Problem statement
Please write out each entry below exactly as it appears.

== Segment start ==

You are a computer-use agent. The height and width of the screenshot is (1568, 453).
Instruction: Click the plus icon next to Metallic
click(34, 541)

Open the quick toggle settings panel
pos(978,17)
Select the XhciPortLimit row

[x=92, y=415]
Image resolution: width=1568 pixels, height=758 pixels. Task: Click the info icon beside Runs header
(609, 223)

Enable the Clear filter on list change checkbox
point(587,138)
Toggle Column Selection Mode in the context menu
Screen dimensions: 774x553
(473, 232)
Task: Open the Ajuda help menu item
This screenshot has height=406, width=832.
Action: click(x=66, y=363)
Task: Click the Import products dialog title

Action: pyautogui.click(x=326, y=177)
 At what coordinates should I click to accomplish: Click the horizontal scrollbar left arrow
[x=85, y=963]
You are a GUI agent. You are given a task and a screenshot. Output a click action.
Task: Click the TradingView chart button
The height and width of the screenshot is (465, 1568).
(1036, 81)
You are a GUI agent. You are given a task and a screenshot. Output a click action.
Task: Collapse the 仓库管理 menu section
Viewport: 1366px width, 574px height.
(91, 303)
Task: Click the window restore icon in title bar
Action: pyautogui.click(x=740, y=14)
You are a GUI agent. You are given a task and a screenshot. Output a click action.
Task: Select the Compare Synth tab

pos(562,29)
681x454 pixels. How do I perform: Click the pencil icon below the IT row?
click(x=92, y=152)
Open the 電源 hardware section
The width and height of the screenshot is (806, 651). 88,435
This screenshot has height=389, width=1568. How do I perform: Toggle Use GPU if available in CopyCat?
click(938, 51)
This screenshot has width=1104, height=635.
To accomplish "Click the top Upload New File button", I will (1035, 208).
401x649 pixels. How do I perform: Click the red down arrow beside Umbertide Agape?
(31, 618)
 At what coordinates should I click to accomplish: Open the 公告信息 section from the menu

== Segment end ==

Solution
You are a computer-use agent. The height and width of the screenshot is (1568, 453).
Instruction: Click the plus icon next to Metallic
click(34, 541)

Open the quick toggle settings panel
pos(978,17)
Select the XhciPortLimit row

[x=92, y=415]
Image resolution: width=1568 pixels, height=758 pixels. Task: Click the info icon beside Runs header
(609, 223)

Enable the Clear filter on list change checkbox
point(587,138)
Toggle Column Selection Mode in the context menu
Screen dimensions: 774x553
(473, 232)
Task: Open the Ajuda help menu item
This screenshot has height=406, width=832.
Action: click(x=66, y=363)
Task: Click the Import products dialog title

Action: pyautogui.click(x=326, y=177)
 At what coordinates should I click to accomplish: Click the horizontal scrollbar left arrow
[x=85, y=963]
You are a GUI agent. You are given a task and a screenshot. Output a click action.
Task: Click the TradingView chart button
The height and width of the screenshot is (465, 1568).
(1036, 81)
You are a GUI agent. You are given a task and a screenshot. Output a click action.
Task: Collapse the 仓库管理 menu section
Viewport: 1366px width, 574px height.
(91, 303)
Task: Click the window restore icon in title bar
Action: pyautogui.click(x=740, y=14)
You are a GUI agent. You are given a task and a screenshot. Output a click action.
Task: Select the Compare Synth tab

pos(562,29)
681x454 pixels. How do I perform: Click the pencil icon below the IT row?
click(x=92, y=152)
Open the 電源 hardware section
The width and height of the screenshot is (806, 651). 88,435
This screenshot has height=389, width=1568. How do I perform: Toggle Use GPU if available in CopyCat?
click(938, 51)
This screenshot has width=1104, height=635.
To accomplish "Click the top Upload New File button", I will (1035, 208).
401x649 pixels. How do I perform: Click the red down arrow beside Umbertide Agape?
(31, 618)
 At what coordinates should I click to accomplish: Open the 公告信息 section from the menu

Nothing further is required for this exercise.